Re: [galaxy-dev] PBS_Python Unable to submit jobs

2013-04-05 Thread Steve.Mcmahon
Hi Carrie,

I've had the same problem.  I wanted to get Galaxy to submit to a cluster which 
was running Torque 4.x.  Torque clients need to be 4.x to work with the that 
version of the server.  I spent a bit of time looking into this and determined 
that pbs_python used by Galaxy is not compatible with Torque 4.x.  A new 
version would need to be built.

At that stage I investigated using the DRMAA runner to talk to the Torque 4.x 
server.  That did work if I built the Torque clients with the server name hard 
coded --with-default-server.

What the DRMAA runner didn't do was data staging as the PBS runner does.  So I 
started working on some code for that.

I'm looking at giving up on the data staging by moving the Galaxy instance to 
the cluster.

• Directions:
a) Please repeat everything in the forum post from "At that stage" down to "the cluster.".
b) Quote each sentence in the forum post that starts with the word "I" or a contraction beginning with "I".
The material that comes next plays no part in this work.

• Material:
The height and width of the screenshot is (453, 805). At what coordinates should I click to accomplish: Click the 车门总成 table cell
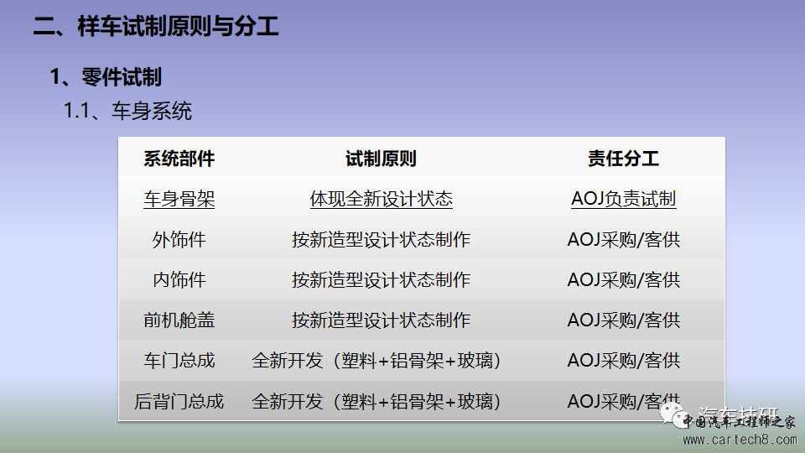[x=179, y=361]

• Answers for this exercise:
a)
At that stage I investigated using the DRMAA runner to talk to the Torque 4.x 
server.  That did work if I built the Torque clients with the server name hard 
coded --with-default-server.

What the DRMAA runner didn't do was data staging as the PBS runner does.  So I 
started working on some code for that.

I'm looking at giving up on the data staging by moving the Galaxy instance to 
the cluster.

b)
- "I've had the same problem."
- "I wanted to get Galaxy to submit to a cluster which was running Torque 4.x."
- "I spent a bit of time looking into this and determined that pbs_python used by Galaxy is not compatible with Torque 4.x."
- "I'm looking at giving up on the data staging by moving the Galaxy instance to the cluster."